Steps for Level-order Traversal:
- Start with the root node.
- Use a queue to store nodes and visit them level by level.
- For each node, first visit the node, then enqueue its left and right children (if they exist).
Code Snippet: Level-order Traversal
public void levelOrderTraversal(TreeNode root) {
if (root == null) return;
Queue<TreeNode> queue = new LinkedList<>();
queue.offer(root);
while (!queue.isEmpty()) {
TreeNode node = queue.poll();
System.out.print(node.val + " "); // Visit root
if (node.left != null) queue.offer(node.left); // Enqueue left child
if (node.right != null) queue.offer(node.right); // Enqueue right child
}
}
📏 Time Complexity
-
In-order, Pre-order, Post-order Traversals: All of these traversals have a time complexity of O(n), where
n
is the number of nodes in the tree. This is because each node is visited exactly once. - Level-order Traversal: Similarly, the time complexity is O(n) since each node is enqueued and dequeued exactly once.
🔄 Summary of Traversal Techniques
Traversal Type | Order of Visit | Use Case |
---|---|---|
In-order | Left → Root → Right | Sorting elements in a binary search tree |
Pre-order | Root → Left → Right | Copying a tree, prefix expressions |
Post-order | Left → Right → Root | Deleting a tree, postfix expressions |
Level-order | Level by level (BFS) | Printing a tree level-wise, BFS searches |
🧠 Interview Tips
- Tree Structure: Ensure you understand the structure of the binary tree and its different types (full binary tree, perfect binary tree, etc.).
- Recursive & Iterative: Be comfortable with both recursive and iterative approaches to traversal.
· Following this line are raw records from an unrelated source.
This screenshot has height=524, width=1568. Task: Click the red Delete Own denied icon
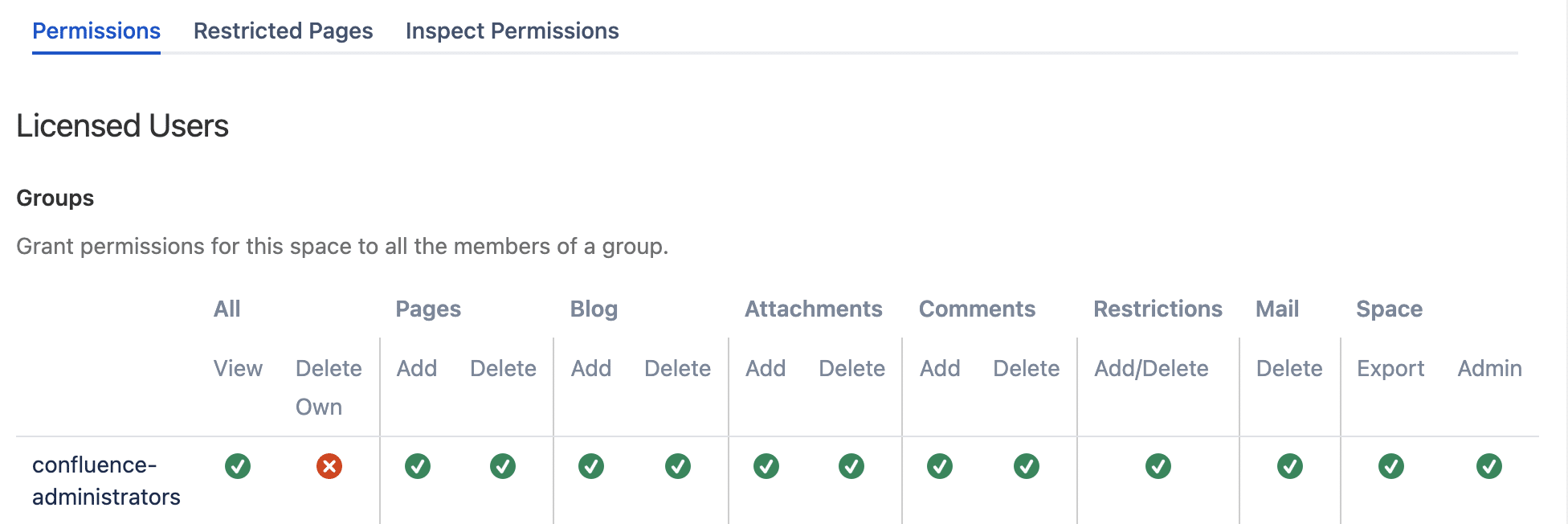(x=329, y=466)
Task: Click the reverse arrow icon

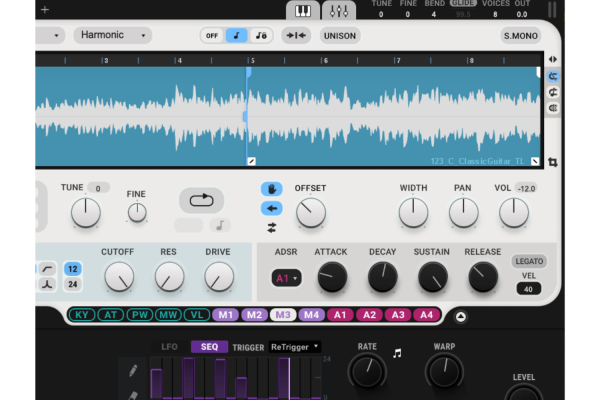Action: pyautogui.click(x=271, y=208)
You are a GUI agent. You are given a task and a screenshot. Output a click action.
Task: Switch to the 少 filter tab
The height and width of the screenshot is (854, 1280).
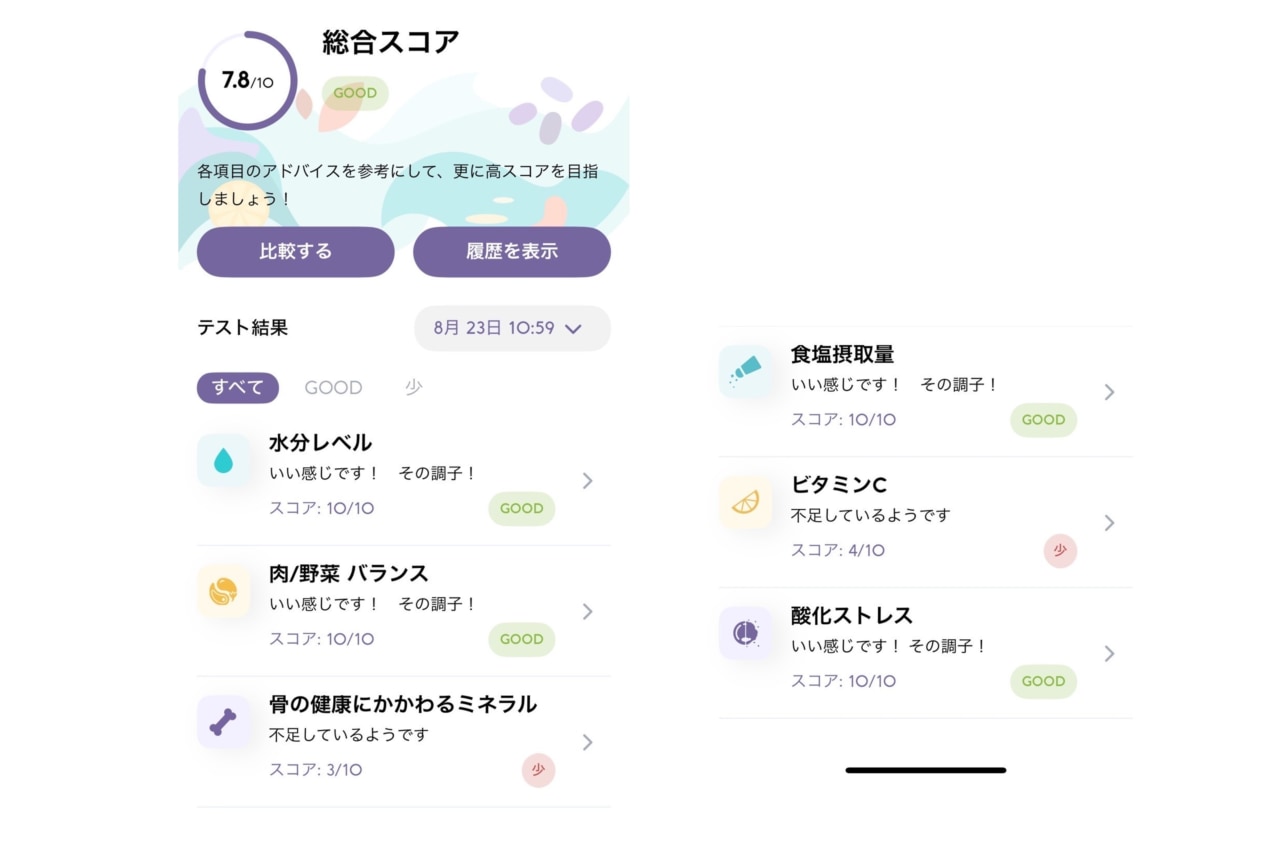pos(413,388)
- Edge Cases: Handle cases such as empty trees, trees with one node, and trees with unbalanced structures.
-
Complexity: All traversal algorithms have a time complexity of O(n) where
n
is the number of nodes in the tree, but the space complexity may vary based on the algorithm used (recursive calls use O(h) stack space, whereh
is the height of the tree).
📝 Conclusion
Binary tree traversal is a fundamental concept in computer science. By mastering in-order, pre-order, post-order, and level-order traversal, you’ll be well-equipped to handle a wide variety of problems involving trees. This knowledge is crucial for tasks like tree manipulation, searching, sorting, and even in building more complex algorithms.
The key is to practice these traversal techniques and understand the differences in their use cases. Whether you are preparing for interviews or solving algorithmic challenges, binary tree traversal is an indispensable skill.
"A good understanding of binary trees and their traversal is the foundation for mastering complex data structures like heaps, AVL trees, and graphs."